Continue the article below on state budget appropriations after the Supreme Court ruling, starting after its final sentence.

>> Begin Document

Research
January 02, 2025 | By William Osmulski
Policy Issues
Constitution State Budget

New Approach to Budget Appropriations Necessary After Supreme Court Ruling

The Supreme Court ruled that lawmakers cannot maintain oversight of state spending after funds are appropriated in the budget without violating the separation of powers. Therefore, lawmakers must rethink how they make appropriations in the next state budget.

The Joint Committee on Finance (JFC) will have to take a very different approach to writing the next state budget, after the Supreme Court stripped the legislature of key oversight authority last year in a lawsuit filed by Gov. Evers.

Since 1981, the legislature made all appropriations in the budget but required additional review for certain programs before the funds could be dispersed. This passive review impacts dozens of these “statutory programs.” In 2023, Gov. Evers sued the legislature over one of them: the Knowles-Nelson Stewardship Program.

The Knowles-Nelson Stewardship Program’s purpose is to buy private land to conserve it. The last state budget appropriated $33.25 million to make those purchases. The program has historically struggled from fiscal mismanagement and local land disputes. Because of those controversies, in 2007 Gov. Doyle and the Democrat-led legislature gave JFC the authority to review all stewardship projects worth more than $750,000 with the ability to deny the disbursement.

>> End Document
>> Begin Listed entries

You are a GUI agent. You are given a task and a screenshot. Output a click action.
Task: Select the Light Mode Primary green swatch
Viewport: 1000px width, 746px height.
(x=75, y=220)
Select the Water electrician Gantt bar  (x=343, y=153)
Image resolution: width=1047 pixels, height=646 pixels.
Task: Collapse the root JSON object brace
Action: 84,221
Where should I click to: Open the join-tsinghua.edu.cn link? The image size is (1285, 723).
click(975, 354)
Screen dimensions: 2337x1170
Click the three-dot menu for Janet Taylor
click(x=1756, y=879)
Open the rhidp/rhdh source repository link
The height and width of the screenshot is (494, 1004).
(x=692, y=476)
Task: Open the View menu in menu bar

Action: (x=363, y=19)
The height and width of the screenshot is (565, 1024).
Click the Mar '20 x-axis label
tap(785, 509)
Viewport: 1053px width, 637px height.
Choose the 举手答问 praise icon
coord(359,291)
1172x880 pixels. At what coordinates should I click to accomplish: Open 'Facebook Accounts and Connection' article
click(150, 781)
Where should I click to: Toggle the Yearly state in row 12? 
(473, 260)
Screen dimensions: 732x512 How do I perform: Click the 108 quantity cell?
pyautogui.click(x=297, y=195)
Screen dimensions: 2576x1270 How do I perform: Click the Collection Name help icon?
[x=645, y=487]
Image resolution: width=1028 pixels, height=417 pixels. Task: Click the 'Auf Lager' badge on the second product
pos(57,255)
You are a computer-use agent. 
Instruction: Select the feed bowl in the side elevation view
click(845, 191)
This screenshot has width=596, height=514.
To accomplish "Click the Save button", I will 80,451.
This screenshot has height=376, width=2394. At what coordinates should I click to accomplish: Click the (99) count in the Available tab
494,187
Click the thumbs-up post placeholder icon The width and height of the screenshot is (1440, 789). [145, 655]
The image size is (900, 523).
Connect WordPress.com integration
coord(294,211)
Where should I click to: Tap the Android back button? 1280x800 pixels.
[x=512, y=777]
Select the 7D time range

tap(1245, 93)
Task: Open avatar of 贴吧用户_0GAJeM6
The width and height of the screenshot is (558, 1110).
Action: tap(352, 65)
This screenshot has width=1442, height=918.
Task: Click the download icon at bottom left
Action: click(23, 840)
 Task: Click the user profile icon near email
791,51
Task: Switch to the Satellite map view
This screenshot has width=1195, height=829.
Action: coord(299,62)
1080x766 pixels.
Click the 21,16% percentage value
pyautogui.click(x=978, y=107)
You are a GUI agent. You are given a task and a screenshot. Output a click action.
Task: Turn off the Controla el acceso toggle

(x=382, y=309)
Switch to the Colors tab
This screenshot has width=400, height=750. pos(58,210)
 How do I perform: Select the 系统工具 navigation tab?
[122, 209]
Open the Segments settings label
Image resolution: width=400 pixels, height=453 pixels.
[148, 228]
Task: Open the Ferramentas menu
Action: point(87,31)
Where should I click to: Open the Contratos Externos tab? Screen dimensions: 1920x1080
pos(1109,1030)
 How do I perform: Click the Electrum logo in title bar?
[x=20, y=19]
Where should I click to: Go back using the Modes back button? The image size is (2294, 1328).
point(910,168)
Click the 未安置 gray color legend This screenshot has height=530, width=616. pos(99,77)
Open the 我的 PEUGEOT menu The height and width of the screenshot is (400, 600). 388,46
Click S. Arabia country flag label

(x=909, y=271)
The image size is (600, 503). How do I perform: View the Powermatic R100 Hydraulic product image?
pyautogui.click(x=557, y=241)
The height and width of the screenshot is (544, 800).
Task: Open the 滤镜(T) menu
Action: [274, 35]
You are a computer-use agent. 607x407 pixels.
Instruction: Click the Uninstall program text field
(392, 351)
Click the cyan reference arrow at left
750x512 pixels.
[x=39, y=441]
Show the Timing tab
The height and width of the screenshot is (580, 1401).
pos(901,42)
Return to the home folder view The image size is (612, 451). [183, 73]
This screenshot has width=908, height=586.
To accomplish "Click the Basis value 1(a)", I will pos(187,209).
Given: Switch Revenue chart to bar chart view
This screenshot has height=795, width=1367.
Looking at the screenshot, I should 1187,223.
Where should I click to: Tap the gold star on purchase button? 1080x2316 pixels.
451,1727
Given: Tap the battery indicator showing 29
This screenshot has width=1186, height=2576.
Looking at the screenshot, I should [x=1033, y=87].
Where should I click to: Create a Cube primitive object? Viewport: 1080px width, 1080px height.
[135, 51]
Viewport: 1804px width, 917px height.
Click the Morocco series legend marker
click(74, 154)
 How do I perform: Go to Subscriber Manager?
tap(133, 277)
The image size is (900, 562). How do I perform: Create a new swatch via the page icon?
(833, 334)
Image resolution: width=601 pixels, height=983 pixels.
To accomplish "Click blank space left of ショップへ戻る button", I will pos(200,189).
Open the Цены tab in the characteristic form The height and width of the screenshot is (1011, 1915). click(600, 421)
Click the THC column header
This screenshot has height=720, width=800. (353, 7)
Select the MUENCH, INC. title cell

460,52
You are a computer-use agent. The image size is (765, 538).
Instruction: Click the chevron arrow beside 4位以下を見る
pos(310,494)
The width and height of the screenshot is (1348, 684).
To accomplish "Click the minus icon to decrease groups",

>> End Listed entries

→ Answer to the exercise
At the time, no one questioned the constitutionality of that law. Afterall the state constitution gives the legislature the power of the purse. However, in 2019, JFC denied funding for 27 projects, which led to Evers’ lawsuit. He said that it was unconstitutional for the legislature to “block” funds that it had already appropriated.

“The state Legislature has given legislative committees a veto over a wide range of executive branch activity, concentrating executive power in small subsets of the Legislature,” added Wisconsin Attorney General Josh Kaul.

Ultimate, the State Supreme Court agreed with Evers and Kaul in a 6-1 decision. Justice Rebecca Bradley wrote the majority opinion.

“We hold that Wis. Stat. §§ 23.0917(6m) and 23.0917(8)(g)3. (2021-22)3 unconstitutionally authorize the legislative branch to arrogate and impede the executive's core power to execute the law, violating the separation of powers structurally enshrined in our constitution,” Bradley wrote.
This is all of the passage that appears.